■ Prompt
Wherever the line that contains "Task: Collapse the right tools pane arrow" falls, repeat it and the lines after it exactly until the records end, without any pictures.
(Exercise inputs)
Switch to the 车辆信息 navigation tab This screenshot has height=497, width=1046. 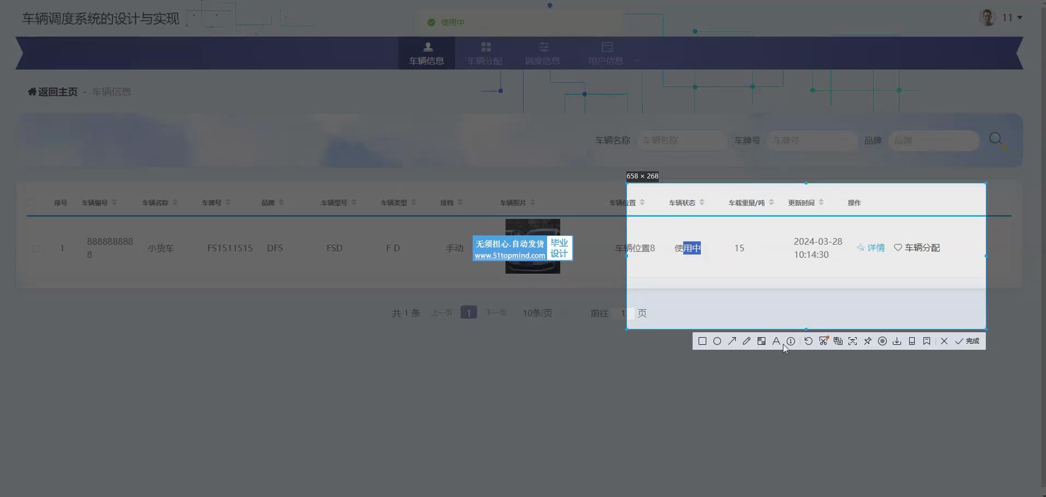click(427, 53)
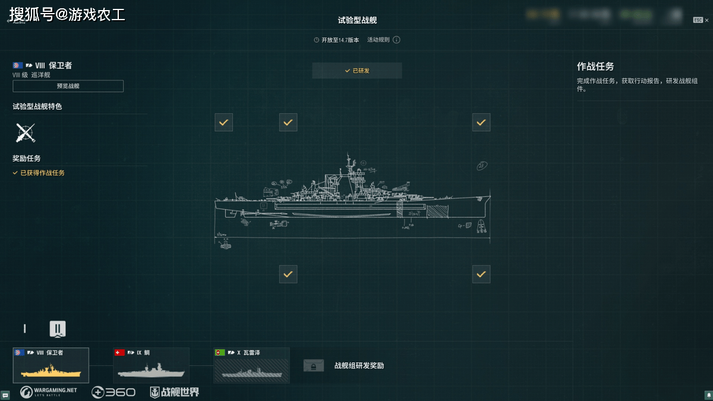713x401 pixels.
Task: Click the 预览战舰 preview ship button
Action: [x=68, y=86]
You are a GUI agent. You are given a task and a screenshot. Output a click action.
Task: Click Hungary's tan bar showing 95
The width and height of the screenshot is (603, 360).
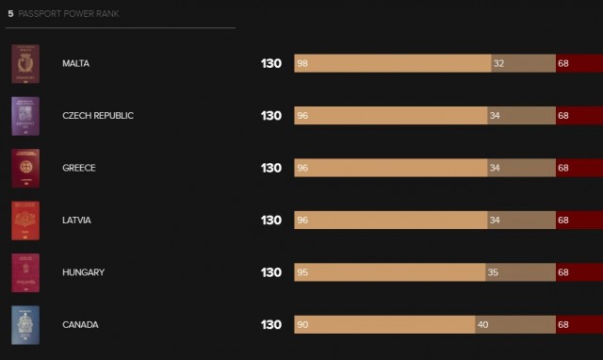389,272
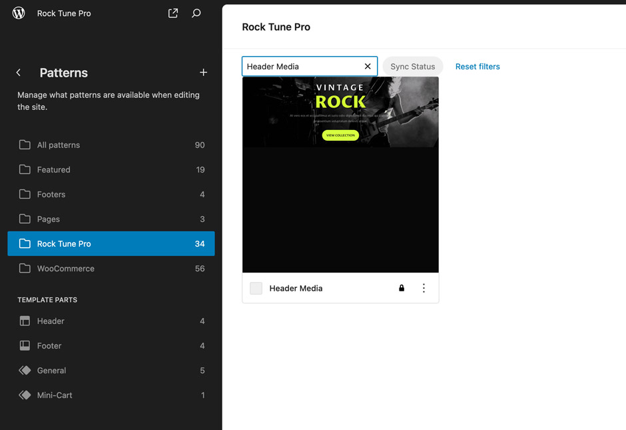
Task: Add a new pattern with plus icon
Action: (203, 73)
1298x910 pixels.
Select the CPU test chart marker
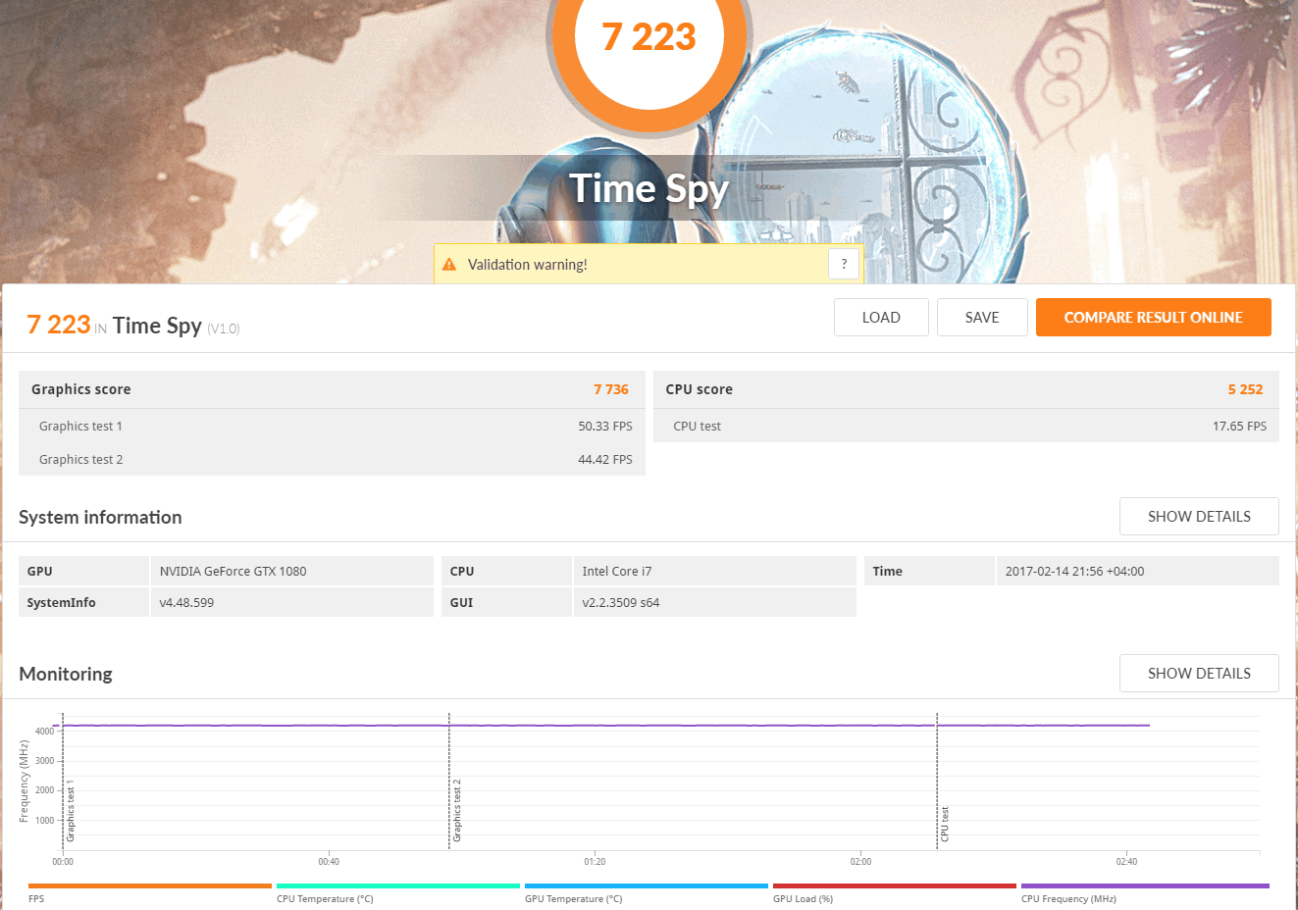(945, 824)
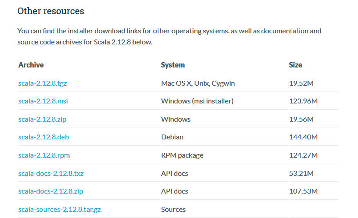The width and height of the screenshot is (358, 218).
Task: Click the 53.21M size value
Action: click(x=302, y=173)

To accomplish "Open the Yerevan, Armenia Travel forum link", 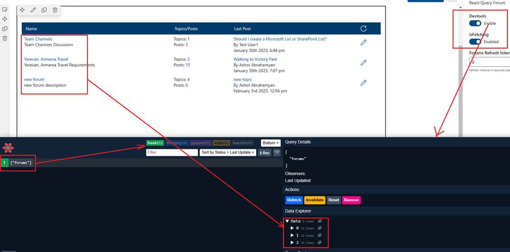I will 46,59.
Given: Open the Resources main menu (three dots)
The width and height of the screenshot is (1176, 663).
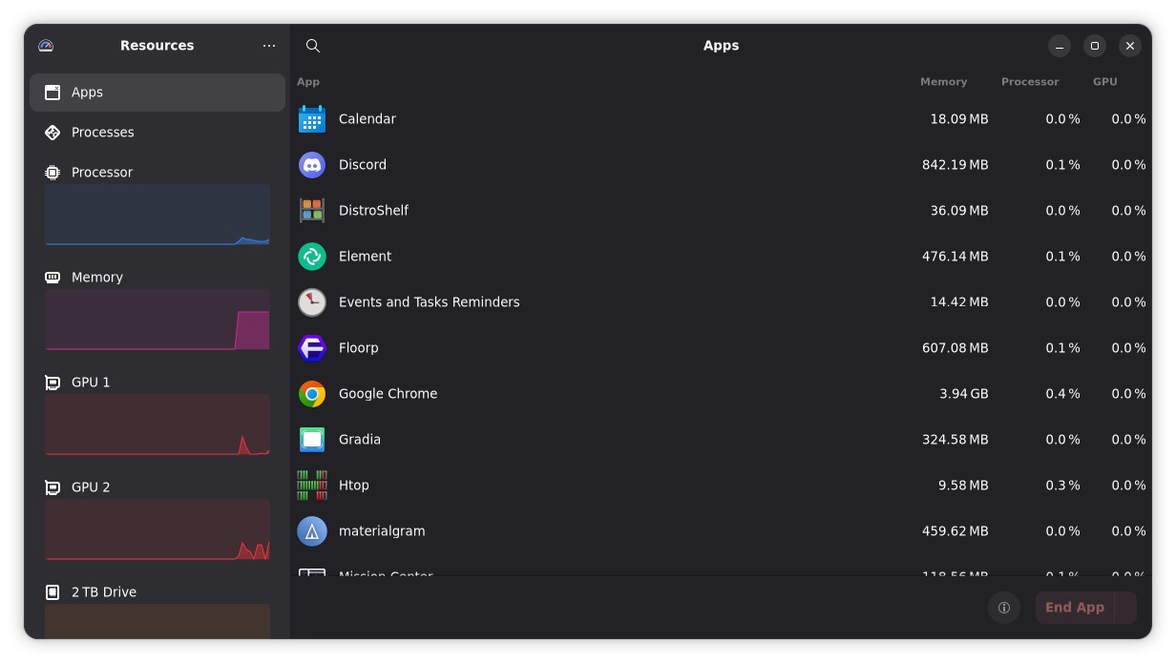Looking at the screenshot, I should [x=269, y=46].
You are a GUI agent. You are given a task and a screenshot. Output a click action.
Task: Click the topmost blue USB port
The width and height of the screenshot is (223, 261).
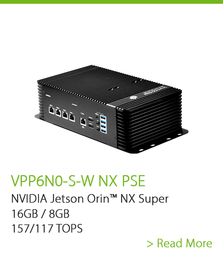coord(103,118)
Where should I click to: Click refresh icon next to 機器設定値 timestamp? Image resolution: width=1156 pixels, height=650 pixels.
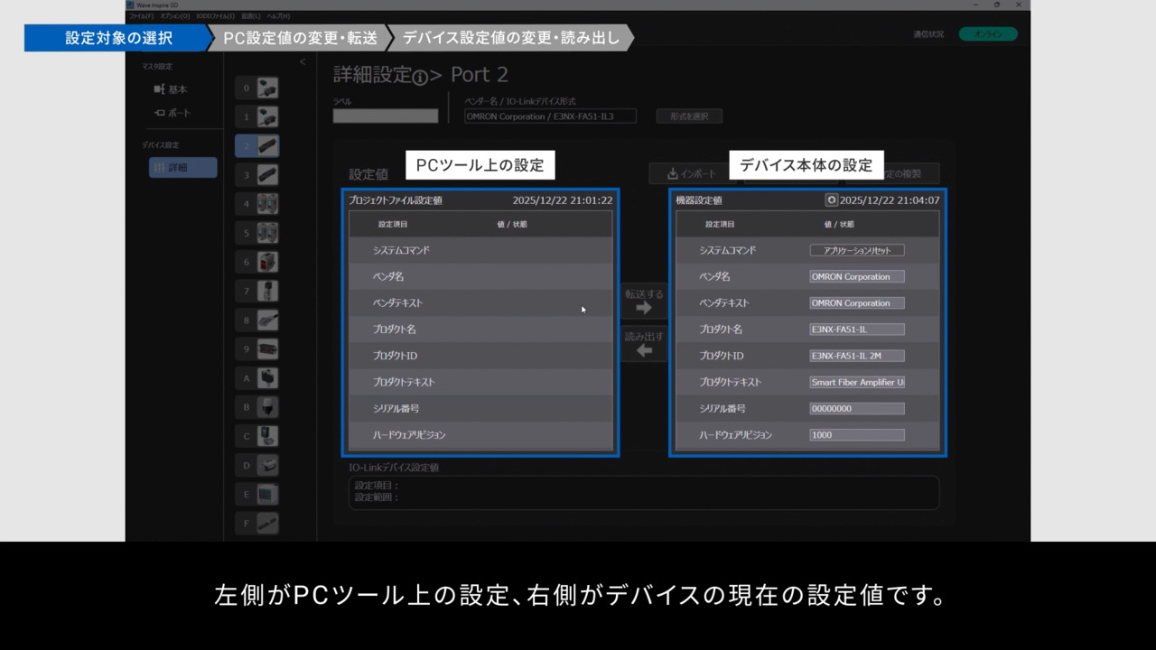click(x=831, y=200)
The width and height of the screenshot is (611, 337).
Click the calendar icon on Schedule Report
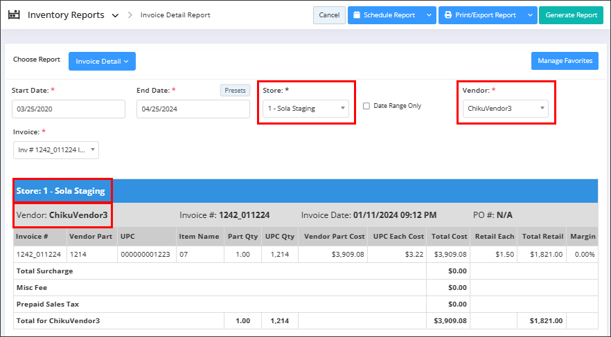356,15
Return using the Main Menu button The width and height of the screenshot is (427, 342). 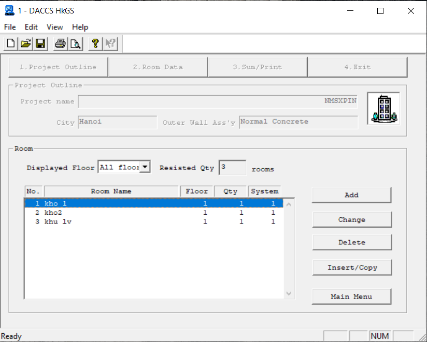point(351,296)
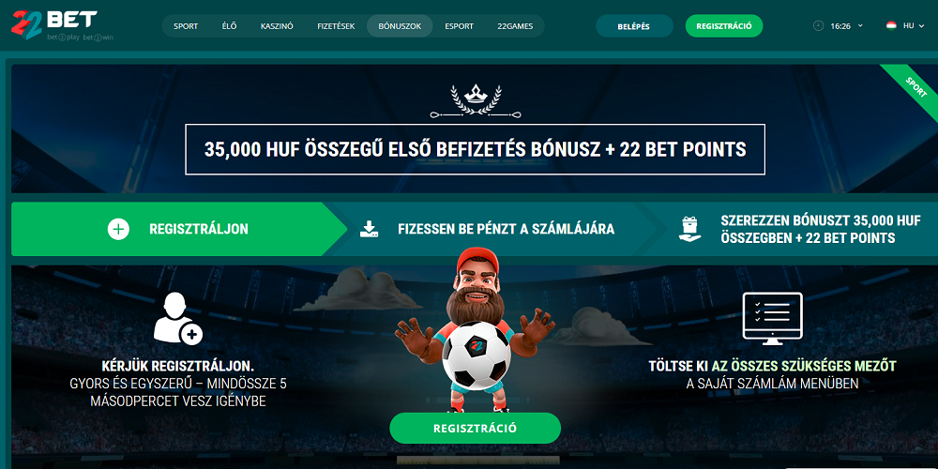Open the Bónuszok menu tab
Image resolution: width=938 pixels, height=469 pixels.
(x=400, y=26)
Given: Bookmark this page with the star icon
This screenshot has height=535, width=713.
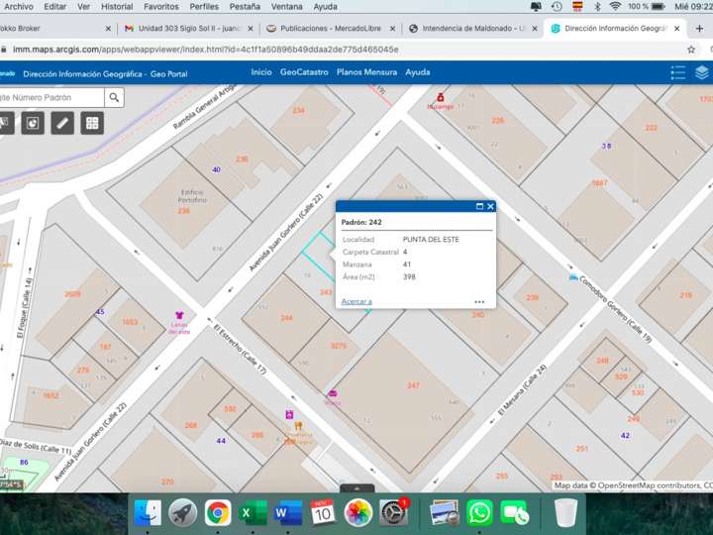Looking at the screenshot, I should [x=691, y=49].
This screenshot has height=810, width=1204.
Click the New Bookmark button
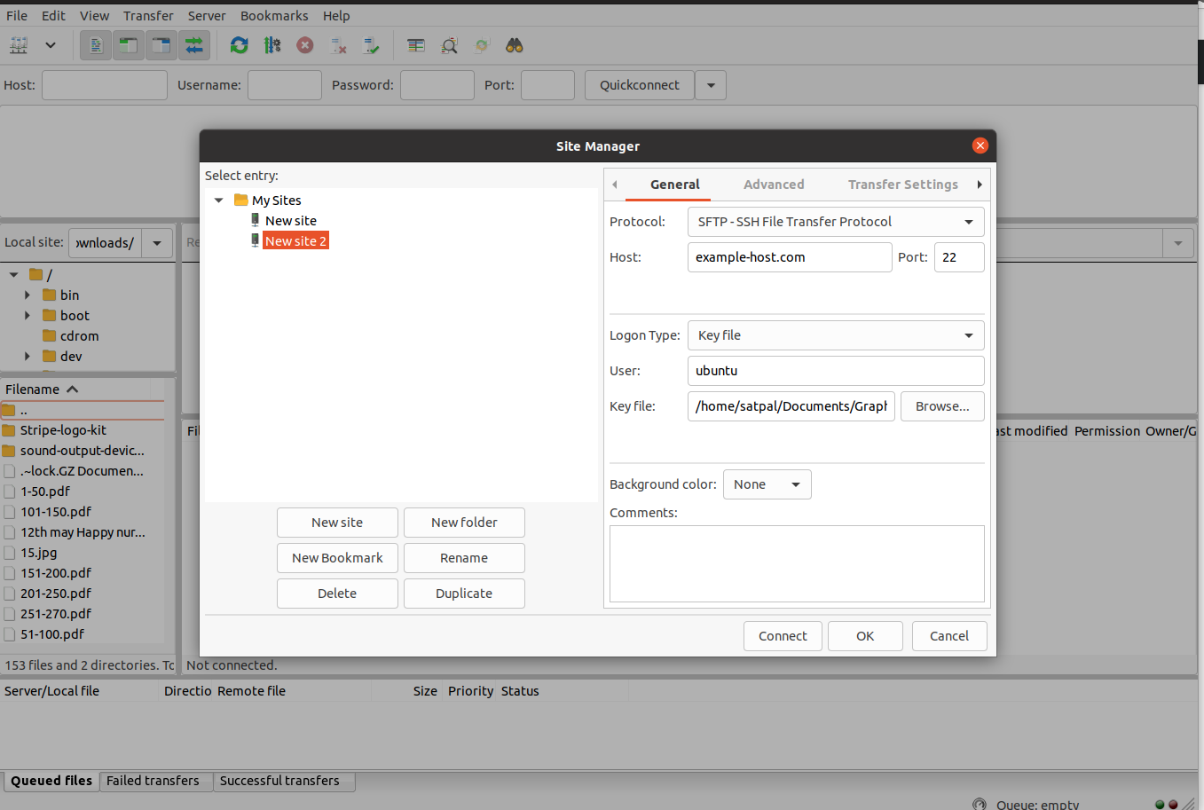337,557
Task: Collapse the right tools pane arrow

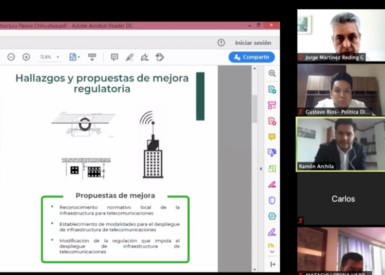Action: (x=261, y=169)
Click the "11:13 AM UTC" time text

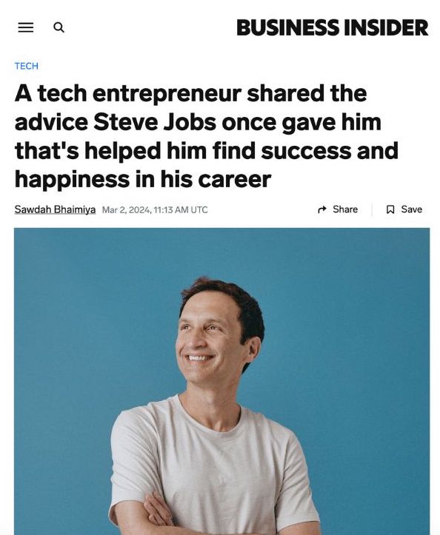tap(181, 209)
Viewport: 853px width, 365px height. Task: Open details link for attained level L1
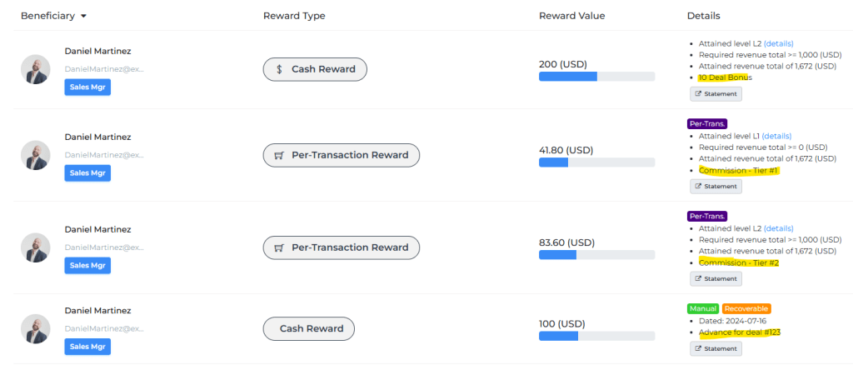(x=776, y=136)
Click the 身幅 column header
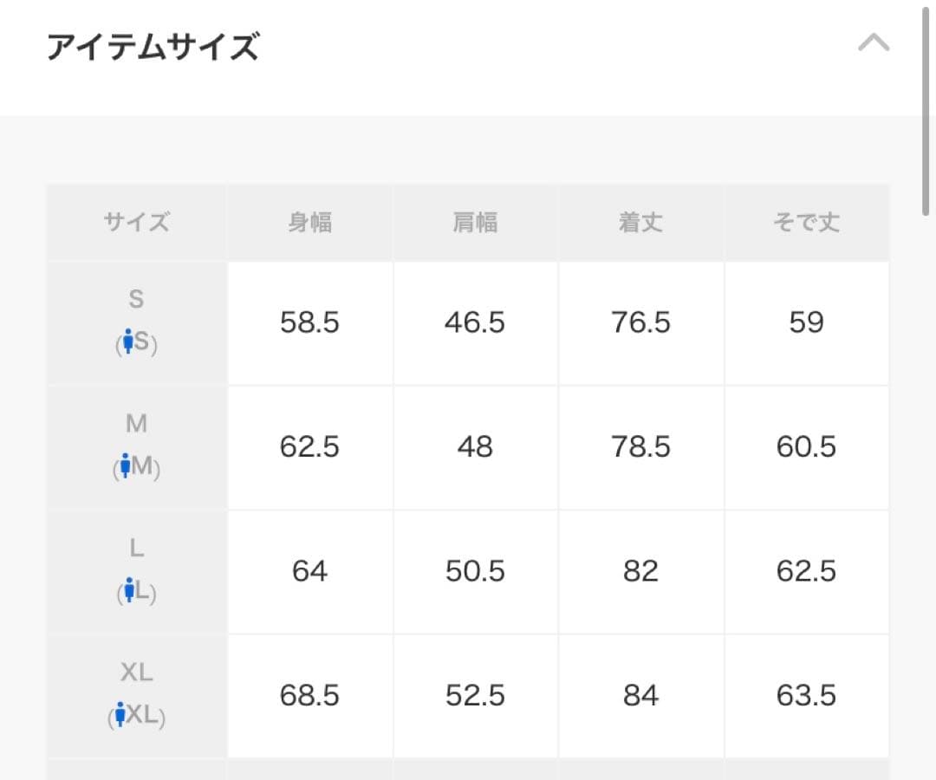936x780 pixels. 309,222
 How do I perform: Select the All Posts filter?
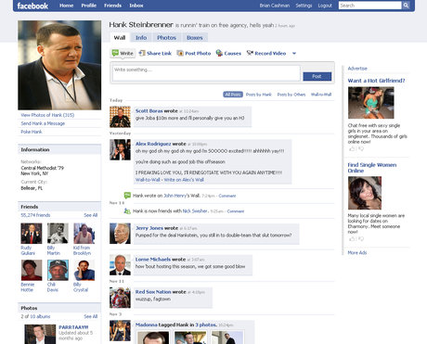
(End Exercise inputs)
■ Answer to this task
Task: Collapse the right tools pane arrow

Action: (x=261, y=169)
Click the "11:13 AM UTC" time text

tap(181, 209)
Viewport: 853px width, 365px height. Task: Open details link for attained level L1
(x=776, y=136)
Click the 身幅 column header
936x780 pixels. 309,222
 How do I perform: Select the All Posts filter?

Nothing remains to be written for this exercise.